A sample of copper has a mass of 100.0 g with a specific heat of 0.385 J/g°C. The sample is initially at 10.0 °C and heated up to 100.0 °C.

a. How much energy did the copper sample absorb?

b. If a 100.0 g sample of aluminum also at 10.0 °C absorbs the same amount of energy as the copper sample in (a), what will the final temperature of the aluminum be? (specific heat of Al is 0.903 J/g°C).

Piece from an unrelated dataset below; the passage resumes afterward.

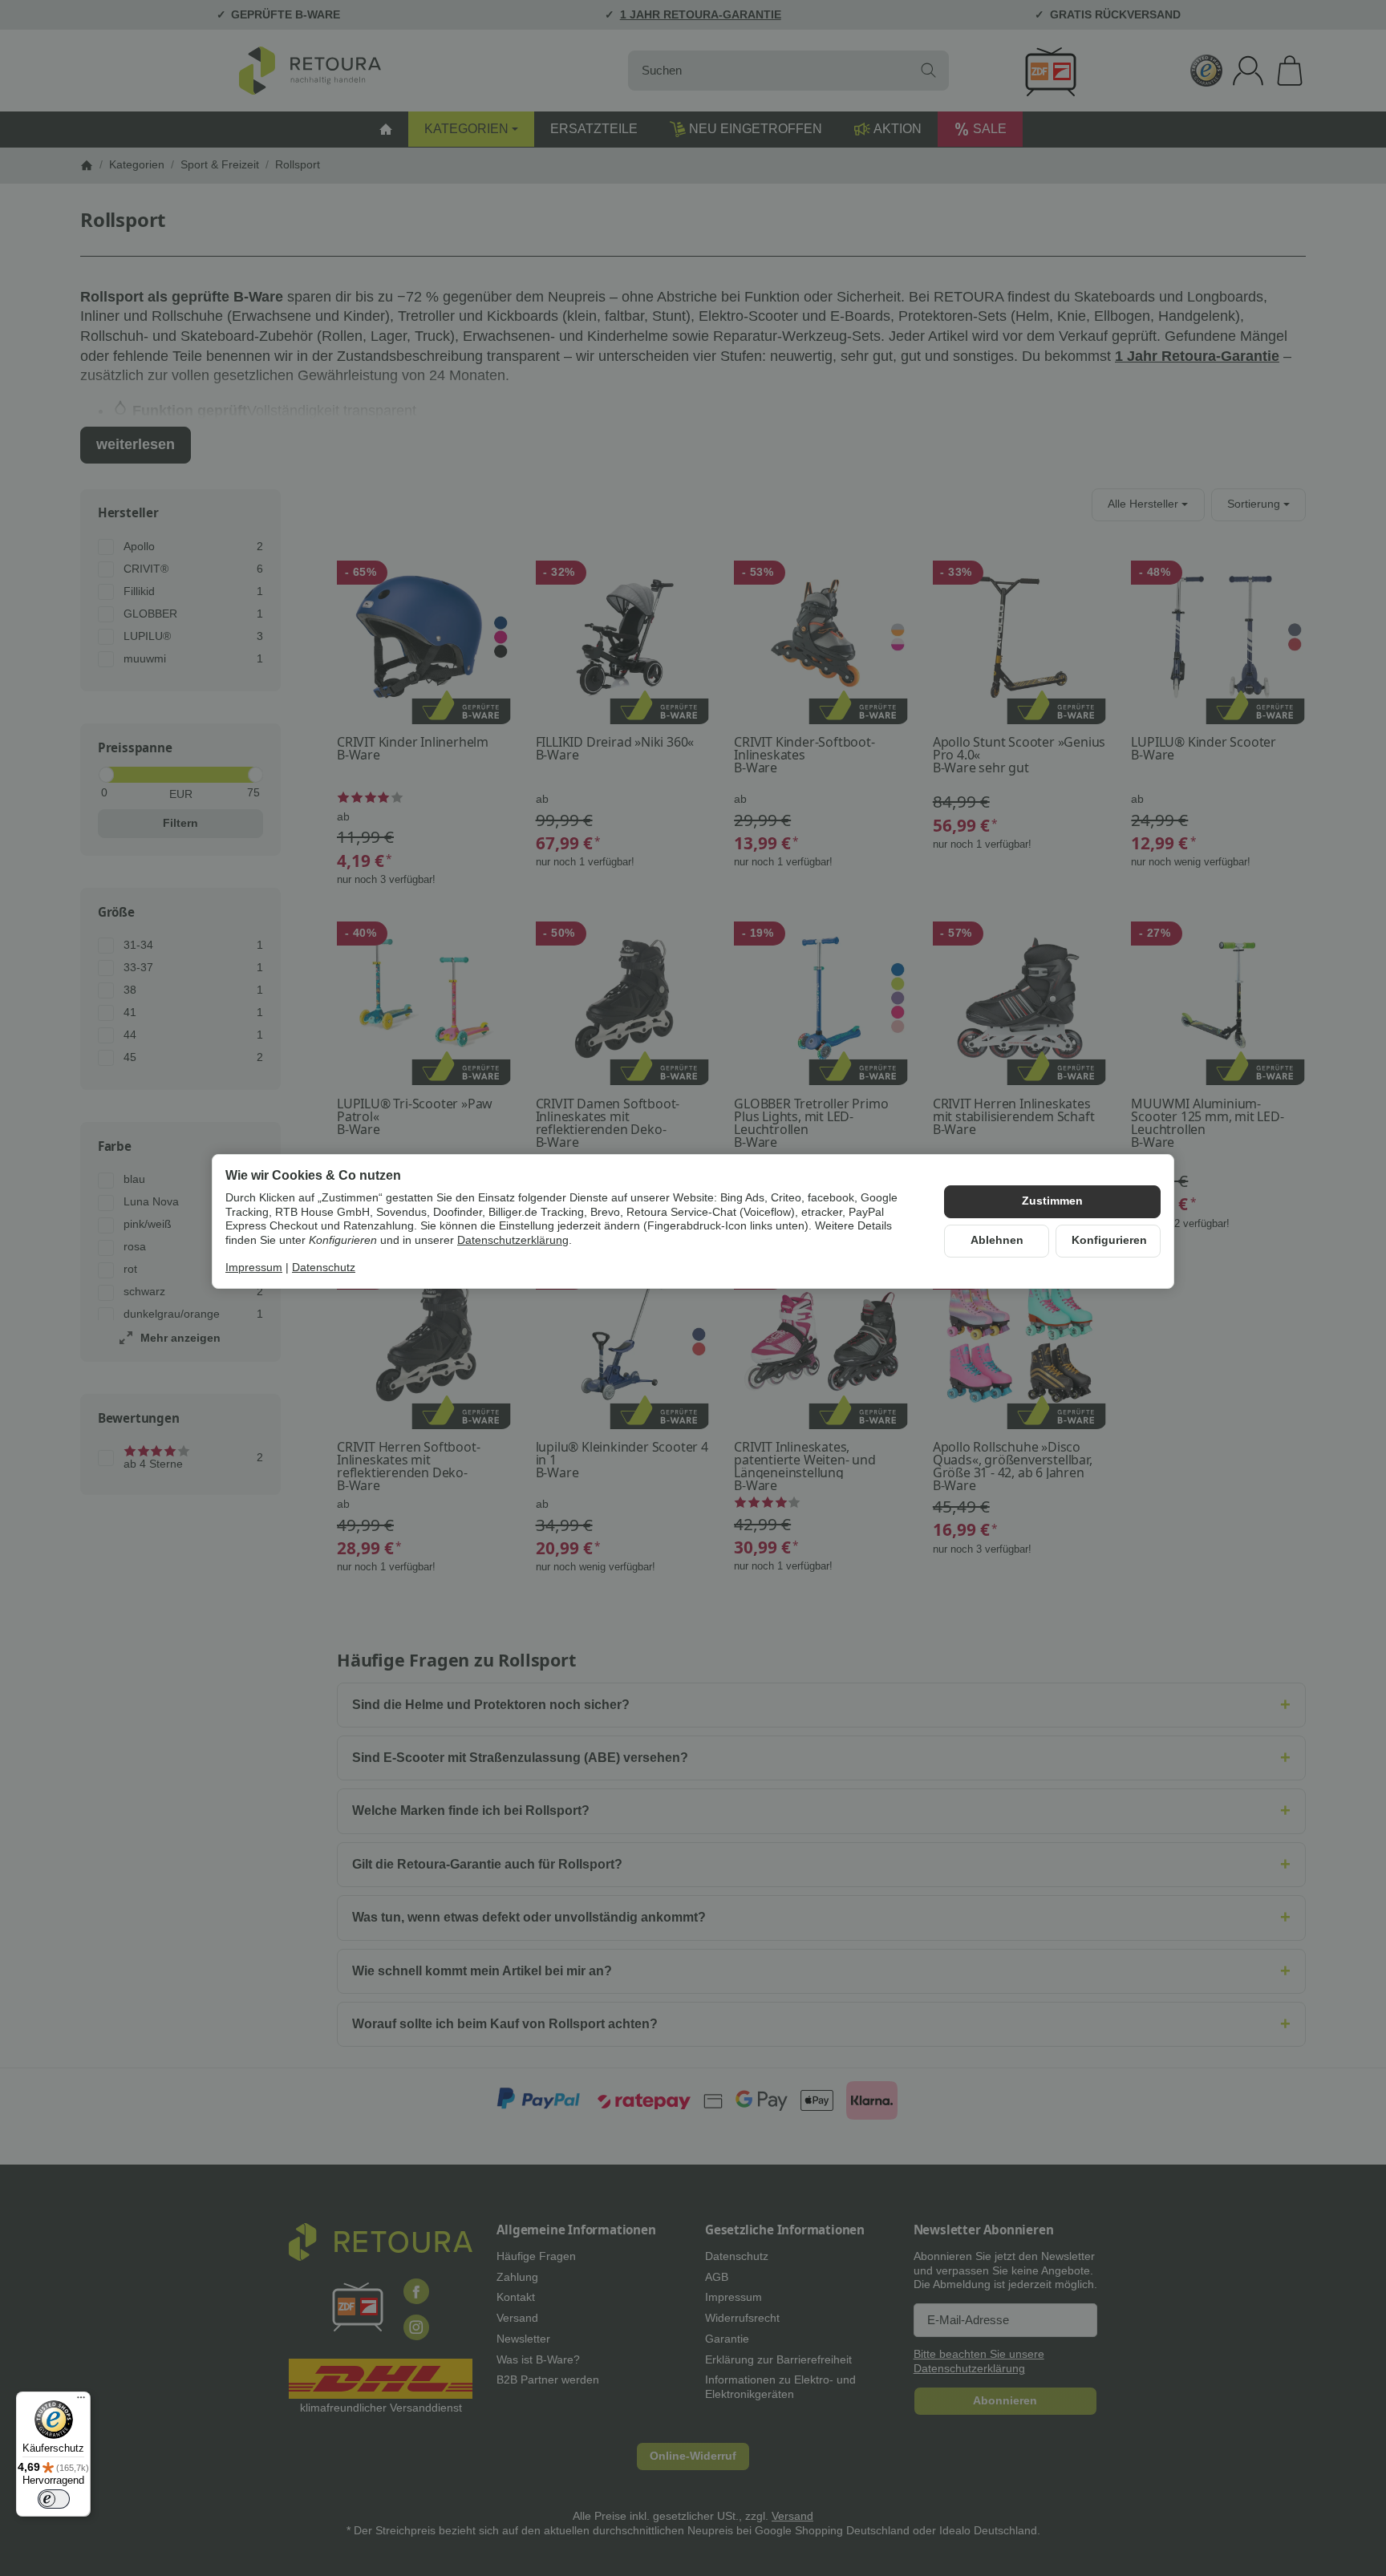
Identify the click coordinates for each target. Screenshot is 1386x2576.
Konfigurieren (1109, 1240)
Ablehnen (997, 1240)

c. What can you say about the specific heat of a substance and the amount of energy the substance can absorb before the temperature increases based on what you did in parts (a) and (b)?

Solution:

a.

Energy absorbed: $Q = c \cdot m \cdot \Delta T = 0.385 \cdot 100.0 \cdot (100.0 - 10.0) = 3465 \, \text{J}$

b.

From the formula above: $\Delta T = Q / (c \cdot m) = 3465 / (0.903 \cdot 100.0) = 38.4^{\circ} \text{C}$

The final temperature: $10.0 + 38.4 = 48.4^{\circ} \text{C}$

Answer:

a. 3465 J

b. 48.4 °C

c. Specific heat is the energy needed to raise the temperature of one gram of material by 1 °C. So, the higher specific heat - the more energy needed for heating (or the rising of temperature will be lower). Other words, specific heat is the measure how much energy material can absorb.